Parents often ask me this question, and it’s a reasonable question. No one wants to start a child on medication that will make his or her symptoms worse or lead to suicide. Although the Food and Drug Administration (FDA) reported an increase in suicidal thoughts among children and adolescents who take antidepressants, there were no completed suicides. Furthermore, youth with depression contemplate suicide more often. Untreated depression also increases the risk of suicide. However, between 1992 and 2001, the rate of suicide dropped greater than 25%; young people were prescribed antidepressants at much higher numbers during this time period.

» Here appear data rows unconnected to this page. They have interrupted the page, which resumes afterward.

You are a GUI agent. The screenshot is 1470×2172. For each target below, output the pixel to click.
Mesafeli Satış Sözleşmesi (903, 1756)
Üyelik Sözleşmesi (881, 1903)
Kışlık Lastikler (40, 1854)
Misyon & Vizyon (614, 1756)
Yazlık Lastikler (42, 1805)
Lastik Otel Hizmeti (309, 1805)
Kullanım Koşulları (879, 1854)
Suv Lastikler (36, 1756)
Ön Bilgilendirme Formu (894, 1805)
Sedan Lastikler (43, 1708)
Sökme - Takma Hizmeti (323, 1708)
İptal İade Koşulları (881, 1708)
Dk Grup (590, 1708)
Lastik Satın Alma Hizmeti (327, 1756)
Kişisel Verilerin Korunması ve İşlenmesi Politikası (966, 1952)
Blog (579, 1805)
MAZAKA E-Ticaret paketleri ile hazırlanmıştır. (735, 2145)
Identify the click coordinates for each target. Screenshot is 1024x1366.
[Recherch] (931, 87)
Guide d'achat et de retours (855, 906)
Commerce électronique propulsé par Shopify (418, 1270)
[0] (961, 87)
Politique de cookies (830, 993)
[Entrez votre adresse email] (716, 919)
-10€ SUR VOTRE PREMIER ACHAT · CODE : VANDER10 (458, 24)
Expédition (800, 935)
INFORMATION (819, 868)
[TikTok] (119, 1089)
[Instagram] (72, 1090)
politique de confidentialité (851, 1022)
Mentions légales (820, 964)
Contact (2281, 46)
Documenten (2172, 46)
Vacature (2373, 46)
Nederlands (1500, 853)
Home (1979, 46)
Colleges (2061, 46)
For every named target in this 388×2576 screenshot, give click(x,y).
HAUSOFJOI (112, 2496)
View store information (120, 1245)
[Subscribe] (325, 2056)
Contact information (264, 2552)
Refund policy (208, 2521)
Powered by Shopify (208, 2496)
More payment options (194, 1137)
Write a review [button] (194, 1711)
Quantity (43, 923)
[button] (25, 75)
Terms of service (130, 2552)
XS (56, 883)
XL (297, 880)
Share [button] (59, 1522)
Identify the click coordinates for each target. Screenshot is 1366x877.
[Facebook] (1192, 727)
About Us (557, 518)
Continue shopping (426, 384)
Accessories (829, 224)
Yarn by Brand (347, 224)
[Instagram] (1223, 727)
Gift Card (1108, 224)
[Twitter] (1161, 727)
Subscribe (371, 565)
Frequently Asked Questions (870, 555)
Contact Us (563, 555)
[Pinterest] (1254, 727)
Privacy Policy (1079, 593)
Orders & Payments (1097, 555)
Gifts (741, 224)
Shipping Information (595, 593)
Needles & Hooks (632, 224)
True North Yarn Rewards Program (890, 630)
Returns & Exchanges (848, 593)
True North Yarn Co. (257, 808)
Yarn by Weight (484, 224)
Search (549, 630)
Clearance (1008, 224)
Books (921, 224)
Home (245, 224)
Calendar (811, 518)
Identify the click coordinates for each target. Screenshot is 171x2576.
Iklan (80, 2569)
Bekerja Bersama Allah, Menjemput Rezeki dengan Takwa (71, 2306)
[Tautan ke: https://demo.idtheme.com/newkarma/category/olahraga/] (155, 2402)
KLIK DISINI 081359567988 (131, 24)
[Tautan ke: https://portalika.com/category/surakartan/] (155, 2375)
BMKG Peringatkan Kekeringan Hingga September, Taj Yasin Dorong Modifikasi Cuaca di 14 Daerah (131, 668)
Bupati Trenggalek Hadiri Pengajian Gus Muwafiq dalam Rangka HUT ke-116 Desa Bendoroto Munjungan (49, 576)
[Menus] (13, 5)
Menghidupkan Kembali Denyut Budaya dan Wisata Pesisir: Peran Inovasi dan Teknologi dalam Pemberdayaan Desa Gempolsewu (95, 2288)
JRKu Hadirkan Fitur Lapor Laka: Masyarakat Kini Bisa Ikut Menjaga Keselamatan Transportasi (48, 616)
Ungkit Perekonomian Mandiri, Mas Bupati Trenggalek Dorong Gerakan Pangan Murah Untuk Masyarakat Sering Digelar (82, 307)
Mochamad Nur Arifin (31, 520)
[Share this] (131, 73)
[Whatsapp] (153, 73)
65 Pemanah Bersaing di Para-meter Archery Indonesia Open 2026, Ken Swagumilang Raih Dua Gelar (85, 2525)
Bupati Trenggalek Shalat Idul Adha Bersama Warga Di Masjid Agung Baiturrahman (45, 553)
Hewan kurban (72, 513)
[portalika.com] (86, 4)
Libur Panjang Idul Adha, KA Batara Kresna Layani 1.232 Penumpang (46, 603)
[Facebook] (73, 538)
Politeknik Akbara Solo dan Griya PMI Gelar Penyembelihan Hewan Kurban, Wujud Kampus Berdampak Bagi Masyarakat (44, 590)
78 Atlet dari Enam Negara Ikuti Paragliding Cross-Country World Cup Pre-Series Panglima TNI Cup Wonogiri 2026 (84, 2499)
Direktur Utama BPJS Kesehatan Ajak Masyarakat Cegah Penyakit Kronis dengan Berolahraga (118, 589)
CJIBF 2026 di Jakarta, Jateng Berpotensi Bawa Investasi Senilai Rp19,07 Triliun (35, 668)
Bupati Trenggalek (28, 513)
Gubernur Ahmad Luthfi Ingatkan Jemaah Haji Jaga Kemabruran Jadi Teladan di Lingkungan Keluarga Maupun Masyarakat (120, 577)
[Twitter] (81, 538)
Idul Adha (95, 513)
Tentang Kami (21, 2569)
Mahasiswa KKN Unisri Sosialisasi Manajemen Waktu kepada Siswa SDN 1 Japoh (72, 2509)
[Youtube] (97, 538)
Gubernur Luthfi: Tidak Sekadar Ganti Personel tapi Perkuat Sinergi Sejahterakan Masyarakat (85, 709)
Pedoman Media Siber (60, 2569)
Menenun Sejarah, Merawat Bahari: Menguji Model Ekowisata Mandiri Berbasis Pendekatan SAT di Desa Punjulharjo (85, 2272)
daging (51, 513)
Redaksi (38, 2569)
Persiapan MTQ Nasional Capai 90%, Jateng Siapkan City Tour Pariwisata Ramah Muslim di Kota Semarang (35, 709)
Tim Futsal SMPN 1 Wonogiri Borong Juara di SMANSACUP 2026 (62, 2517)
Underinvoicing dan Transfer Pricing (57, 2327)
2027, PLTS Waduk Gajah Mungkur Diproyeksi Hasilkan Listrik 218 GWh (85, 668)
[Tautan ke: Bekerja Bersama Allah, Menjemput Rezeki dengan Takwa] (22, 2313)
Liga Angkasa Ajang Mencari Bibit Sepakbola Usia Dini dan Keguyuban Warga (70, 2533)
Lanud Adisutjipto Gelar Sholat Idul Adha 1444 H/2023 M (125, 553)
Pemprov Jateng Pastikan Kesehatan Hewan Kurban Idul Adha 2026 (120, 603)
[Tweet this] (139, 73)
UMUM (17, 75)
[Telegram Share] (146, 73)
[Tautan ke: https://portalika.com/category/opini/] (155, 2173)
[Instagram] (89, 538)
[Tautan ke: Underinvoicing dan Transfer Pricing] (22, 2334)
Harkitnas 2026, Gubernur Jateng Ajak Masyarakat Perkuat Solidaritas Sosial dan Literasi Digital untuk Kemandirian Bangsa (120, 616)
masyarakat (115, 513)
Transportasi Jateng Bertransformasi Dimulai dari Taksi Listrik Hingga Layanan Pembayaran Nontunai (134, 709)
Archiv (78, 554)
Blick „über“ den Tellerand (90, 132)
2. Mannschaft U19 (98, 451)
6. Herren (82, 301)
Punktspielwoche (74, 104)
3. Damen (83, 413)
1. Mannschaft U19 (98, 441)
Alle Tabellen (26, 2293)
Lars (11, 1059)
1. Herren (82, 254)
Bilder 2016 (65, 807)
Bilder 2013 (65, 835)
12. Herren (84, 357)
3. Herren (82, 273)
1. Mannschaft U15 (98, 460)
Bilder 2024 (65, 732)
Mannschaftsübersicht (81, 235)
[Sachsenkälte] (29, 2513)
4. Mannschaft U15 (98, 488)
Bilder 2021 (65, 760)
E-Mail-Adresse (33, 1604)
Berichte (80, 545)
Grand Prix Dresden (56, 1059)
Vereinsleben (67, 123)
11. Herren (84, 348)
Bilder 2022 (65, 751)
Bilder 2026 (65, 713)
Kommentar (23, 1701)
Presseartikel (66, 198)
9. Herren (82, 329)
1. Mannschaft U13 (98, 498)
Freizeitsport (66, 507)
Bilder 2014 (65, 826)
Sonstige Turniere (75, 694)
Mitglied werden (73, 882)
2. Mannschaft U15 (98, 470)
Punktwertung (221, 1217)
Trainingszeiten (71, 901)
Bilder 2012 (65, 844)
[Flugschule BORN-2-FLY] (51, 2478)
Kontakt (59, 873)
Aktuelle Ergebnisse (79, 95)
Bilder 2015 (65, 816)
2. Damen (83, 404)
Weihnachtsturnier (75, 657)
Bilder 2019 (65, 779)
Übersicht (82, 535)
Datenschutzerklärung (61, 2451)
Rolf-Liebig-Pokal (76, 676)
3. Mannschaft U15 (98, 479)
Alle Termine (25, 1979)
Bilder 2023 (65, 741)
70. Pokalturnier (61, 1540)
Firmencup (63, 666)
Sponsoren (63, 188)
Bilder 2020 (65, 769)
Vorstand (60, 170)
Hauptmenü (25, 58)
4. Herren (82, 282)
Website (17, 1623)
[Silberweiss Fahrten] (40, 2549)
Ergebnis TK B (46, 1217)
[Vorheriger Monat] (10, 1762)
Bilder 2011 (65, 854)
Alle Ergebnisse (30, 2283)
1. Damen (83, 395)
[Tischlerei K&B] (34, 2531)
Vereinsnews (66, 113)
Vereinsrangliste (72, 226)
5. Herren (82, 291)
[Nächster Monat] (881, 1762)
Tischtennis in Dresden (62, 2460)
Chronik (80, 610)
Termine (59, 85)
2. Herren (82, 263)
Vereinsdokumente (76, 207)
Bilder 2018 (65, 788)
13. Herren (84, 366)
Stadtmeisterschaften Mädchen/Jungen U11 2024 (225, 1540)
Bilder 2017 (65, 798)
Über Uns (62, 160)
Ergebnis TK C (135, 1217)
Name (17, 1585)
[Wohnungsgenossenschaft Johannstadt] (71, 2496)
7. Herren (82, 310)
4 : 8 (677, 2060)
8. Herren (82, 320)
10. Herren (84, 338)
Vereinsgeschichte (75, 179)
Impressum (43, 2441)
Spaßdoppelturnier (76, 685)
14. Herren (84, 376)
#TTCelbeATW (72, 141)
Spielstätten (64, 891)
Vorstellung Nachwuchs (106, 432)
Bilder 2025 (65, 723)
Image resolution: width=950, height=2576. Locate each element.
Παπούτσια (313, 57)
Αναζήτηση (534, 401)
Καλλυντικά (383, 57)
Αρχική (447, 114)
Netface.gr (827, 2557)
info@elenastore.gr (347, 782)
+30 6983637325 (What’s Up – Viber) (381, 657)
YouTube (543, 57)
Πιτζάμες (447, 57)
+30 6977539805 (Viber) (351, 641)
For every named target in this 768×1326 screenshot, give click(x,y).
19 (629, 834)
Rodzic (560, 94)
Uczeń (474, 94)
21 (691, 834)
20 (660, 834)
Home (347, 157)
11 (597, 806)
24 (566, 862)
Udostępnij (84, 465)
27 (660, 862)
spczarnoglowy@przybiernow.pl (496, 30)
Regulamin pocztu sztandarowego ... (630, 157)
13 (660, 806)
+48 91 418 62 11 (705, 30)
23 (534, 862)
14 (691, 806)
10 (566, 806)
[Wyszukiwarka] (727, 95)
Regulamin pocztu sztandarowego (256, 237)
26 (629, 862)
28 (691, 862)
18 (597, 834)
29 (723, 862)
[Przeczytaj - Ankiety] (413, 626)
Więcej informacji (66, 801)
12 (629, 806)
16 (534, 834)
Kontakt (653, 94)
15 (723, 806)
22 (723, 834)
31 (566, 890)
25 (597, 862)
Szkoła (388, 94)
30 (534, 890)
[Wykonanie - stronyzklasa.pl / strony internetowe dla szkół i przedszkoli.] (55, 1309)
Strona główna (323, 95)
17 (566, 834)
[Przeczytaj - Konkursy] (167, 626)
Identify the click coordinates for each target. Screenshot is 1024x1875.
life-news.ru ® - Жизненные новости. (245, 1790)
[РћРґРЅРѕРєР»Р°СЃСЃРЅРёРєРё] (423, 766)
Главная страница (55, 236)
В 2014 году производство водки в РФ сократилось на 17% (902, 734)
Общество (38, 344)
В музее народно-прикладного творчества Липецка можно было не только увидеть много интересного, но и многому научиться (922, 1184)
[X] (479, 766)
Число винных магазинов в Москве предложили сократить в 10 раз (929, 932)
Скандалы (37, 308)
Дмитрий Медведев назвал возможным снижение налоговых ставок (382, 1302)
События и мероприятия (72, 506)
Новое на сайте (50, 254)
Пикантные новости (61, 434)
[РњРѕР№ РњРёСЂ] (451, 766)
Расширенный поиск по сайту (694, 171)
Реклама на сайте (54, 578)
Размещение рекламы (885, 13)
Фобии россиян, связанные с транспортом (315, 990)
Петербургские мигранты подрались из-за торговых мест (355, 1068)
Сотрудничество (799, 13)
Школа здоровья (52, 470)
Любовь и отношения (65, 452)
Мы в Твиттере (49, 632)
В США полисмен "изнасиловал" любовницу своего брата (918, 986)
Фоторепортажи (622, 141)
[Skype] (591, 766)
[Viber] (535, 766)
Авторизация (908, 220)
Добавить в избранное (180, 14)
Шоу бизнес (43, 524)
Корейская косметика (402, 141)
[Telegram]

Nevertheless, we watch children very closely after starting new psychiatric medication and especially when initiating antidepressants. Contact your physician immediately, call 911, or go to the nearest emergency room if your child displays warning signs: appears more depressed or very agitated, engages in self-injurious behavior (cutting, scratching themselves), or voices thoughts of suicide. Additionally, I recommend that parents monitor social media, texts, and internet searches. I also suggest that parents keep medications locked up and strongly consider removing guns from the house as other precautions.
Check out http://parentsmedguide.org for additional information.
What can we do?
As parents and educators, it is imperative that we create a supportive and nurturing environment for our children. This means we should:
- Listen – Be available and engaged when they are ready to talk
- Validate – Let them know you get it. Tell them you understand how difficult these experiences are for them. Don’t minimize what happened to them or downplay their feelings. Don’t suggest they change who they are or act differently.
- Ask – Follow back up with them to see if the bullying has subsided or persists
- Act – Do something. Intervene. Don’t just sit and watch. Teach peers to stand alongside the bullied and speak out against bullying. Bystanders are critical allies. Also, provide consequences for those students who violate rules.
- Refer – Refer victims and bullies for counseling. Research shows higher rates of depression and anxiety among both groups. We need to teach our children not to suffer silence. Show them how to get help!